SELECTED EXTRACT
__________
Introduction ALT is one of the most commonly used tests to detect liver disease for further investigation, but its accuracy is uncertain. Currently there is no systematic review of diagnostic accuracy of ALT in detecting liver fibrosis using liver biopsy as reference standard.
Methods Standardised methods for conducting systematic reviews were used. MEDLINE, EMBASE, and reference lists from articles were searched. Studies were included if they evaluated paired samples of liver biopsy and serum, with extractable data for ALT, >30 participants, and presented data as sensitivity, specificity, predictive values, likelihood ratios, or ROC curves or included sufficient data to calculate these parameters. ALT above upper limit of normal threshold were defined using local values and ranged from 30 to 60 u/l.
Results Initial search located 9563 abstracts, 344 papers were assessed, of which 9 met inclusion criteria. The majority of included studies were published in last 10 years, were from secondary specialist care, and conducted in USA (3), Europe (3), and rest of world (3). Median study size was 206 (IQR 124–341). Median proportion of moderate/severe fibrosis on biopsy was 22% (range 6–34), any fibrosis 81% (range 58–100). Pooled sensitivity for ANY fibrosis was 87% (95% CI: 85–88) specificity 34% (95% CI: 30–38), positive likelihood ratio 1.3 (95% CI: 1.2–1.4). Moderate/severe fibrosis sensitivity was 89% (95% CI: 87–91), specificity 35% (95% CI: 32–37), positive likelihood ratio 1.36 (95% CI: 1.3–1.42). AUROC values were reported in 2 studies - moderate/severe fibrosis AUROC=0.815, and severe fibrosis AUROC=0.59.
__________
DATA EXTRACT
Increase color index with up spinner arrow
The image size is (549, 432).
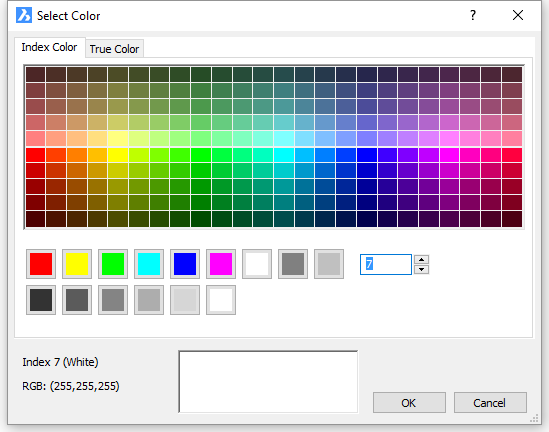(x=422, y=259)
__________
BRIEF 1
In the review of ALT for detecting liver fibrosis, how many of the papers assessed met the inclusion criteria?
BRIEF 2
Write the next part of the review of ALT for detecting liver fibrosis, starting right after its final sentence.

REPLY 1
Nine of the 344 papers assessed met the inclusion criteria.

REPLY 2
Conclusion ALT accuracy in predicting fibrosis has only been studied in specialist clinic populations where it has low specificity for both any or moderate/severe fibrosis, but high sensitivity for both. Predictive values in clinic populations with prevalences found in these studies show that ALT has high PPV for any fibrosis (because of high prevalence) but low NPV. In contrast it has high NPV for ruling out moderate/severe fibrosis but poor PPV. Results from this review suggest that ALT should be used in conjunction with other tests and clinical features and not alone to identify liver fibrosis in clinic populations. Spectrum effects are likely to be important especially in those with no fibrosis so affecting the specificity. Further studies are needed in primary care populations of the accuracy of ALT versus robust non invasive markers, but these findings would suggest that a normal ALT can rule out moderate/severe fibrosis with reasonable certainty due to its high sensitivity and likely low prevalence in primary care though this may not be the case for mild fibrosis.
Disclosure of Interest None Declared.